● SELECTION
>>>>
Priesthood of Believers
I Peter 2:4-5
A priest is a person who has authority or power to perform and administer religious rites for the benefit of other people. Usually that includes offering sacrifices to a deity for them and leading them in religious rites so they can worship their god.
Priests have been known in societies since the earliest of times.
They usually wore the customary clothing of the culture they lived in with some symbol of the deity worn on their head or held by the
person as they performed their religious rites.
The role of the priest was very important in Egyptian society. The Egyptians believed the gods lived in temples. Only the priest was allowed to enter the sacred area of the temple and approach the statue representing the god or goddess. The people could pray at the gate or in the courtyard , but the priest acted as a go-between
the people and the gods.
<<<<
● DATA SUPPLIED
>>>>
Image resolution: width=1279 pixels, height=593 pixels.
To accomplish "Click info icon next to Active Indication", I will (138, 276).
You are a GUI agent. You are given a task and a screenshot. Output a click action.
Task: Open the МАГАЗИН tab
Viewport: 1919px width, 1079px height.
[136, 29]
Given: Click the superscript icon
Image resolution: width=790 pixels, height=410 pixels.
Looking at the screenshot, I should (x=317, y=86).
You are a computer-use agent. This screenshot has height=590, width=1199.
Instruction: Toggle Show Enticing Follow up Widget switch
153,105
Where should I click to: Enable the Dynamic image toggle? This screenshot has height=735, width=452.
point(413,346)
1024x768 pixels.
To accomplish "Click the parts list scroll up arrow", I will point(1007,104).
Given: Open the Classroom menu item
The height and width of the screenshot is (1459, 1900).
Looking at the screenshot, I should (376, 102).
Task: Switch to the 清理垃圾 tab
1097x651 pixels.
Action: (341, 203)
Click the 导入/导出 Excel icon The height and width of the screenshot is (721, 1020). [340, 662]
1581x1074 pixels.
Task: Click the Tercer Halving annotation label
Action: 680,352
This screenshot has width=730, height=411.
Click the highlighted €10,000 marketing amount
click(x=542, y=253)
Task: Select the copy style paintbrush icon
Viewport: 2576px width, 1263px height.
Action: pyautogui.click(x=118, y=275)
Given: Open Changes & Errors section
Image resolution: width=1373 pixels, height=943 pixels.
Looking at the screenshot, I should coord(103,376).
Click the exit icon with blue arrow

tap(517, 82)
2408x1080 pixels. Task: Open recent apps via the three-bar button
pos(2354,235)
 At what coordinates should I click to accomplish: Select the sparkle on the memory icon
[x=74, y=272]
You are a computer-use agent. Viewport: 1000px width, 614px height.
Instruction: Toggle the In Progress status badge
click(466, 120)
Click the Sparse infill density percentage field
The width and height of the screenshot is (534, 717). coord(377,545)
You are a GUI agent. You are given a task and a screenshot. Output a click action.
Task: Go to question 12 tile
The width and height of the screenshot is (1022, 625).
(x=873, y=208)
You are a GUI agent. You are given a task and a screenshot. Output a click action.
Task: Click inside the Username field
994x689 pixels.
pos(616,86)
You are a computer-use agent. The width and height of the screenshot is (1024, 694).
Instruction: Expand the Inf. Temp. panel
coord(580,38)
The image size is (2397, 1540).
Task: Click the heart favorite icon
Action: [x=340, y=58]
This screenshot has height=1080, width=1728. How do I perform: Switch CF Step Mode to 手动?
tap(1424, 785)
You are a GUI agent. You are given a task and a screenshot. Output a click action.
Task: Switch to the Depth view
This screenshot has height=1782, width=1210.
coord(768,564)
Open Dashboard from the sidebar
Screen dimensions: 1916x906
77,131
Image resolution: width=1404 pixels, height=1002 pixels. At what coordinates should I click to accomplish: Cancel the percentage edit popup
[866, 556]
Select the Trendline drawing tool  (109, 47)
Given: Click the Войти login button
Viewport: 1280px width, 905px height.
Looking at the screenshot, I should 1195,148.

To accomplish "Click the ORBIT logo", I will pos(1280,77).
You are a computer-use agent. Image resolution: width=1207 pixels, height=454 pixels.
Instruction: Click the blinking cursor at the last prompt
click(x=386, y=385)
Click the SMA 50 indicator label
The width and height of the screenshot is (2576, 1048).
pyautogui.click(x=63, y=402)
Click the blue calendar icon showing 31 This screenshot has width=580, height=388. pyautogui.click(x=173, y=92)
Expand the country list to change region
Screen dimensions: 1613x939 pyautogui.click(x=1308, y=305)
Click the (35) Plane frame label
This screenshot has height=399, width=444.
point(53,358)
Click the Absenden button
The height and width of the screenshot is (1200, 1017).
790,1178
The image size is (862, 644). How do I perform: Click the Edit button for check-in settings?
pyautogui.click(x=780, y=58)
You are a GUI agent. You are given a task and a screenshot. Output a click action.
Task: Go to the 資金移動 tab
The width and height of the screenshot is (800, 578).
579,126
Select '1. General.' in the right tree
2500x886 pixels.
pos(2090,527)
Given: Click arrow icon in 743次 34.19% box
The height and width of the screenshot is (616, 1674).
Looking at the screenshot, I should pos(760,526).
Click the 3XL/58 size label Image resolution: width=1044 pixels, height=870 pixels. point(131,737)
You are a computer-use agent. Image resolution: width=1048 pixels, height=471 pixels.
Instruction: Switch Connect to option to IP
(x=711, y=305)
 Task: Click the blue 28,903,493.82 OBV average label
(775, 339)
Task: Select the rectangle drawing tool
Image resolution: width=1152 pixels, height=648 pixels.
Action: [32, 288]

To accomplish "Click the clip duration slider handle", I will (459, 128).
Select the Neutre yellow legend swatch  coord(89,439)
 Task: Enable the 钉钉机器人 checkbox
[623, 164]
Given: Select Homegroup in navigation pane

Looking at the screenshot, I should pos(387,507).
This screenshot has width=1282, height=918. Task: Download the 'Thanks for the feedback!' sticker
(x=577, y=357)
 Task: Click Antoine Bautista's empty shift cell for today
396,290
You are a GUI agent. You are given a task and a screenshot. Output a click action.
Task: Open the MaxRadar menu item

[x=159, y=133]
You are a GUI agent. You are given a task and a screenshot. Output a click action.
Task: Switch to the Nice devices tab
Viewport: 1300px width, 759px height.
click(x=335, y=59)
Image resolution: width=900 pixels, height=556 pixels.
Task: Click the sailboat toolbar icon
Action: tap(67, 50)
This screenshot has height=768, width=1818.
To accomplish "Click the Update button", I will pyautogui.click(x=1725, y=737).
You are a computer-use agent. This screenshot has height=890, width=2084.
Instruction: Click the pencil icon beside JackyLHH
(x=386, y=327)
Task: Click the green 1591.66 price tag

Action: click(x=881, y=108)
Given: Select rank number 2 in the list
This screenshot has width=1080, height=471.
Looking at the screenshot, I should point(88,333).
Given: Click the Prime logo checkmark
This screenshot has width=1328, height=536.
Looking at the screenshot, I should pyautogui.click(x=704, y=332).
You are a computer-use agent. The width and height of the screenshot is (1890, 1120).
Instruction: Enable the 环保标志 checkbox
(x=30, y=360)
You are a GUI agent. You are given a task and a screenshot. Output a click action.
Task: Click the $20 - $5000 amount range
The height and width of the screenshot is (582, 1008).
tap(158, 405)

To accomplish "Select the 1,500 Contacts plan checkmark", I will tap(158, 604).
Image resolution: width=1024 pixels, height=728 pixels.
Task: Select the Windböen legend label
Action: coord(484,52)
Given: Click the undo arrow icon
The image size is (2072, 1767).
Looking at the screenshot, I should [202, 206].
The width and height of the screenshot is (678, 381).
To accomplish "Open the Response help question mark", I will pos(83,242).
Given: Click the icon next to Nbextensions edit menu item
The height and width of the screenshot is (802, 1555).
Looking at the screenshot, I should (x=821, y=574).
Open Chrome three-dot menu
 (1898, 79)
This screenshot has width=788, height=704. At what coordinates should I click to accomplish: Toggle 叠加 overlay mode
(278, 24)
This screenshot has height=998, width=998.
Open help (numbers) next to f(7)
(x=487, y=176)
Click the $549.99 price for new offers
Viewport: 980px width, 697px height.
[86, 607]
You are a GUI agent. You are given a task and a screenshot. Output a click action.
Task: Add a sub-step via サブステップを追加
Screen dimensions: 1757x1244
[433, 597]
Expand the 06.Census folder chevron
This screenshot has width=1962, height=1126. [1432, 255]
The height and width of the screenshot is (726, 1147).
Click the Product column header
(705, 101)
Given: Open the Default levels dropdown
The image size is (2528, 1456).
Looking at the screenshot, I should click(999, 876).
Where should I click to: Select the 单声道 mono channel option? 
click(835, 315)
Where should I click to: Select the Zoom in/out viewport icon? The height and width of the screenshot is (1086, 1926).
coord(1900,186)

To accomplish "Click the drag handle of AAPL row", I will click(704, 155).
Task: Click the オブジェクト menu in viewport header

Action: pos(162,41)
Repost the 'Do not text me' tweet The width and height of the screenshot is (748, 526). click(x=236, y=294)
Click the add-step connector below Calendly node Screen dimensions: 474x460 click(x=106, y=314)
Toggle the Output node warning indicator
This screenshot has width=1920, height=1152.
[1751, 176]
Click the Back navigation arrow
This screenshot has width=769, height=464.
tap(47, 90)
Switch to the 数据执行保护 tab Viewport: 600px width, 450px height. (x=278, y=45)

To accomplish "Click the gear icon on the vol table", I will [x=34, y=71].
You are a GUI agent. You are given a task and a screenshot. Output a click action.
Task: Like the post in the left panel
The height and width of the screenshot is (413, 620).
<<<<
● PROBLEM 1
Output the portion of the passage on priests between "Priesthood of Believers" and "worship their god.", inclusive, copied exactly.
● PROBLEM 2
Return, verbatim, the lines of the rows between the lines holding "Given: Open Changes & Errors section" and "pos(2354,235)", inclusive.

● WRITTEN RESPONSE 1
Priesthood of Believers
I Peter 2:4-5
A priest is a person who has authority or power to perform and administer religious rites for the benefit of other people. Usually that includes offering sacrifices to a deity for them and leading them in religious rites so they can worship their god.

● WRITTEN RESPONSE 2
Given: Open Changes & Errors section
Image resolution: width=1373 pixels, height=943 pixels.
Looking at the screenshot, I should coord(103,376).
Click the exit icon with blue arrow

tap(517, 82)
2408x1080 pixels. Task: Open recent apps via the three-bar button
pos(2354,235)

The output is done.